Even though more people are leaving full-time jobs to do their own thing, there’s still a bit of a stigma that “freelance” is code for “unemployed.”

And, unfortunately, some people will still try to mask that they are unemployed by calling themselves consultants.

The tides are changing in that regard, but the fact remains that you still need to provide proof of income in order for a landlord or creditor to know you’re good for your money.

Truth be told, if you were in your landlord’s shoes you’d probably do the same. Especially if you’ve been burned in the past.

How to Prove Your Income As A Freelancer

Now that we’ve talked about the why, let’s get into the how.

The good news is the ability to prove your income as a freelancer really isn’t that hard if you’re organized.

The bad news is you may have to go through some headaches before you can actually prove your income. You may also still need to do a little extra to get approved even after proving your income.

Tip #1: Get organized.

If it’s possible, you’ll want to start getting organized long before you plan on buying a house or asking for a line of credit. This will make your life a lot easier down the road when you need to show proof of income.

Here are some of the ways you can start getting organized in anticipation of the day when you need to show proof of income as a freelancer:

  • Hire an accountant and bookkeeper so everything financial is kept up-to-date. Just note that at first you may need to find a lot of documents for them until everything is set up. It’s a hassle but it’s worth it.
  • Find a secure cloud system to store important documents like tax returns, bank statements, credit card statements and client contracts. Once the system is set up make sure to update it each month with the new documents you receive from your financial institutions.
  • Create a budget and stick to it. This will help you save a lot of cash which could be your saving grace. For example, if you’re trying to rent an apartment as a freelancer, a landlord may be more likely to approve you if they see you have savings in the bank.
  • Give yourself a paycheck from your company. George Cuevas, long-time freelancer and founder of CollabMiami notes how he’s been able to show proof of income in the form giving himself a paycheck. “Because I can prove I get a consistent paycheck from my company it make these things easier,” he notes.

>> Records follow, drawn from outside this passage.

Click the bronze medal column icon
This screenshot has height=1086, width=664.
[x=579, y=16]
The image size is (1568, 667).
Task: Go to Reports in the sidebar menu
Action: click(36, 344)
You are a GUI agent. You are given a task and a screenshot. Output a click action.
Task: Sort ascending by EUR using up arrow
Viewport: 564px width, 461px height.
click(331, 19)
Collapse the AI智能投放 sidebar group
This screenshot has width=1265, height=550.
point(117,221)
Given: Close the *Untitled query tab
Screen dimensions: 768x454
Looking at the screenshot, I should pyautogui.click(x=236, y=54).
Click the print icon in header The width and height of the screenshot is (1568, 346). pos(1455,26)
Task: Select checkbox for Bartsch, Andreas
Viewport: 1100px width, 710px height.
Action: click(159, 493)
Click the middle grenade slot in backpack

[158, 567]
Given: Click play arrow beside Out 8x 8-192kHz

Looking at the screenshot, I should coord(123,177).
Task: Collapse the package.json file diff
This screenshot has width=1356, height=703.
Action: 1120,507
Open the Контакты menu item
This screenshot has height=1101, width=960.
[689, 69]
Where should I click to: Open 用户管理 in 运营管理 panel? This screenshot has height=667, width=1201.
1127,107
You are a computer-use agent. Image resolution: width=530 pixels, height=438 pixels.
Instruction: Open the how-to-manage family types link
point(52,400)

Cuevas also stresses the importance of staying organized throughout the years.  “ I have a lot of years of proof, so maintaining goods records is critical.,” he advises.

Tip #2: Find the documents you will need to prove your income.

The next step in how to prove your income as a freelancer is to find the documents you know you’re going to need.

Here are a few documents that can help you prove your actually making money.

  • Tax returns. If you have at least three years of tax returns even better. This can be used to show how your freelance income has grown.
  • Bank statements. You may be asked for your account numbers so you may not actually need the statements, but it’s a good idea to have them anyway.
  • Pay stubs and checks. You may need to show copies of checks from clients. Or, show that you give yourself a paycheck from your company.

You shouldn’t need any more documents than this. Additionally, since most things are electronic these days, you may just need to sign an authorization form that allows someone to pull up your tax info and financials.

Tip #3: Increase your chances of being approved.

Even if you are able to prove your income as a freelancer, you still may not get approved because your income is variable. You may also have high expenses for a business which reduces your net profit.

The good news is there are things you can do to increase your chances of getting approved. Here are a few things you can do so you’re more likely to get approved:

  • Have a nice lump sum of cash on hand.
  • Have a personal referral.
  • Get a co-signer if necessary.
  • Pay off your debts and increase your credit score.

“Having high credit scores and a low debt ratio is something that most creditors cannot argue,” notes Cuevas.

These four things can go a long way in making sure you get approved. Especially if your income isn’t where they want it to be yet.

Final Thoughts

While freelancers may have to jump through some extra hoops to buy a home or get a line of credit, if they know how to prove their income as a freelancer they should be fine. The main things to remember is to stay organized and to go the extra mile in preparing their finances.